So, Scourge used a means of killing that he knows on some level is not only reversible but imminently will be reversed. Unless he's self-sabotaging, he shouldn't be that stupid. He ought to go full zombie-fighting mode, either blowing Bumblebee's head clean off or doing "Evil Dead"-style dismemberment. That said, as revealed in other "Transformers" movies, even dismemberment doesn't keep Bumblebee down. The plot armor is strong with this one.
6. Why do robot eyes need protecting or enhancing?
Transformers get a lot of leeway in terms of appearance, just as they do in how they talk, because to some degree, they're mirroring human behavior. No logical reason exists for them to sport beards, or even sculpted hair at all, or for that matter, articulated mouths. (Do Autobots have beards when they're first created, i.e., as kids? Or do they add them later?) Still — glasses and goggles? Are their Autobot eyes failing, or in need of protection?
Stratosphere has the goggles-up look in robot mode to mirror the sort of RAF pilot he talks like. (Let's leave aside the very first movie's claim that they learn English from the World Wide Web, which was barely a thing in the early '90s, and certainly not a thing during the '80s setting of "Bumblebee.") But Stratosphere doesn't need eye protection to fly because he turns into a plane, and his head goes .. who knows where.
As for Wheeljack, his glasses actually do provide functions — but why can't they be built into his robot eyes? Maybe he just wants to model Steve Urkel, with his matching nerd suspenders, also a thing robots don't need. If he learned human behavior from "Family Matters," though, he got the voice way wrong, and can't even use the excuse that he was watching the dubbed version, since he speaks not Spanish, but heavily accented English as his first language.

GIVEN INFORMATION -

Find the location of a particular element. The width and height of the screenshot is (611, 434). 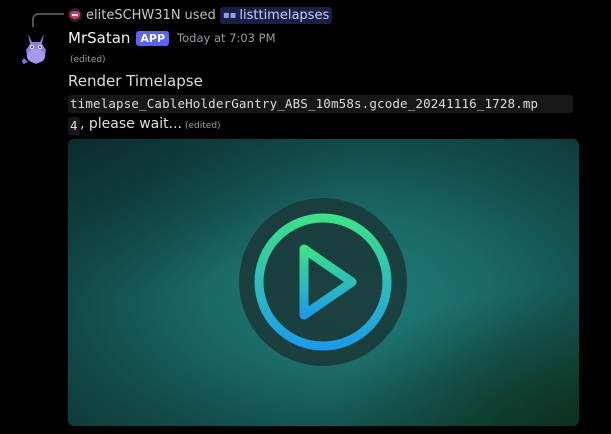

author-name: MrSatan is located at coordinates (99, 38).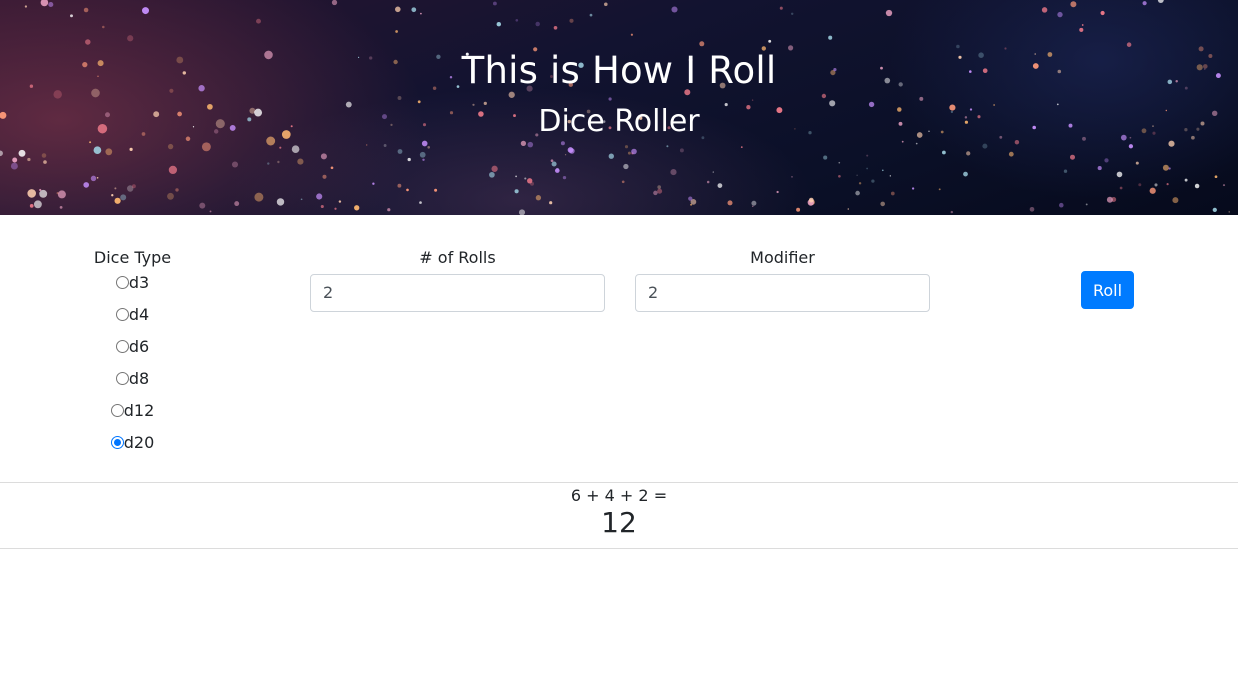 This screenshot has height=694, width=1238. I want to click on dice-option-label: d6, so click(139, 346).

WORK ORDER 1 -
Answer these from the Transformers passage:
(a) What does Stratosphere turn into?
(b) What language does Wheeljack speak as his first language, according to the passage?
(c) What two options does the passage say Scourge ought to have chosen against Bumblebee?
WORK ORDER 2 - From the Transformers passage, extract the part starting with "Transformers get a" and going on through "who knows where.", copied word for word.

YOUR RESPONSE 1 -
(a) A plane.
(b) Heavily accented English, not Spanish.
(c) Blowing Bumblebee's head clean off, or doing "Evil Dead"-style dismemberment.

YOUR RESPONSE 2 -
Transformers get a lot of leeway in terms of appearance, just as they do in how they talk, because to some degree, they're mirroring human behavior. No logical reason exists for them to sport beards, or even sculpted hair at all, or for that matter, articulated mouths. (Do Autobots have beards when they're first created, i.e., as kids? Or do they add them later?) Still — glasses and goggles? Are their Autobot eyes failing, or in need of protection?
Stratosphere has the goggles-up look in robot mode to mirror the sort of RAF pilot he talks like. (Let's leave aside the very first movie's claim that they learn English from the World Wide Web, which was barely a thing in the early '90s, and certainly not a thing during the '80s setting of "Bumblebee.") But Stratosphere doesn't need eye protection to fly because he turns into a plane, and his head goes .. who knows where.